フェイスブック、亡くなったユーザーのアカウント管理をAIで改善へ

デイヴ・リー、北米テクノロジー記者

Sheryl Sandberg Image copyright Getty Images
Image caption フェイスブックのシェリル・サンドバーグ最高執行責任者(COO)

フェイスブックは9日、サービス上で起こりがちなユーザーを動揺させる問題を、人工知能(AI)を使って解決すると発表した。亡くなった家族や友人に関する通知だ。

フェイスブックはプレスリリース(英語)で、亡くなった人をイベントに誘ったり、誕生日を祝ったりという通知を受け取る「悲痛な」経験をなくしたいと説明した。

今後、亡くなった人のフェイスブックアカウントには追悼セクションが設けられ、本人の投稿はそのまま保存されるようになる。

シェリル・サンドバーグ最高執行責任者(COO)は、「フェイブックが、亡くなった人の思い出や魂を称え、残していく場所になればと思う」と話した。
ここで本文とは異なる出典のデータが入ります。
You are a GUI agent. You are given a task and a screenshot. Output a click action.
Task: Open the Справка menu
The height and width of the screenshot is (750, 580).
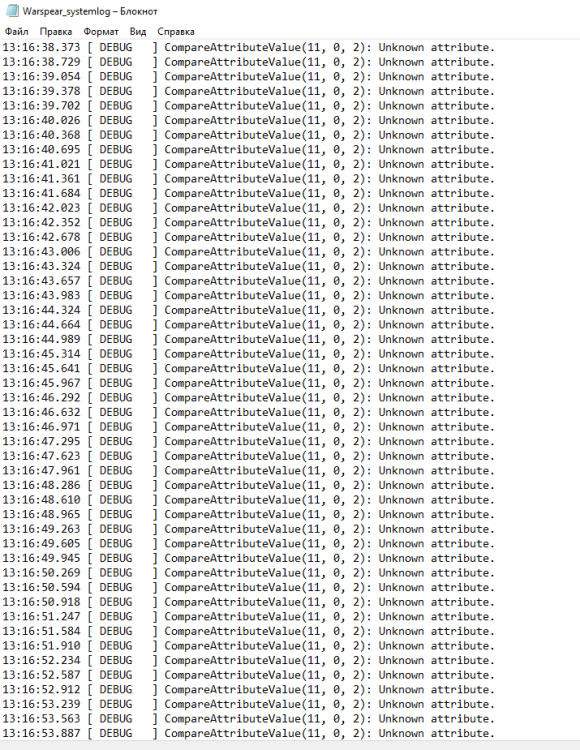176,32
ユーザーからは、フェイスブックが亡くなった親しい人とイベントなどを共有するよう薦めてくることにショックを受け、動揺するという苦情が寄せられていた。

フェイスブックには2009年から追悼アカウントという機能がある。アカウントが追悼アカウントに移行すると、プロフィールのユーザー名に「追悼」と表示され、追悼メッセージなどを寄せることができるようになる。フェイスブックによると、毎月3000万人のユーザーがこの機能でメッセージを投稿しているという。

アカウントが追悼アカウントとなれば、その人が生きているかのような通知は送られて来なくなる。しかし追悼カウントに移行していないものについては、フェイスブックは今後AIを使って、間違った通知などが出ないようにするとしている。

追悼アカウントの管理

フェイスブックはまた、亡くなった人がサービス上でどのように表示されるのかにも変更を加えた。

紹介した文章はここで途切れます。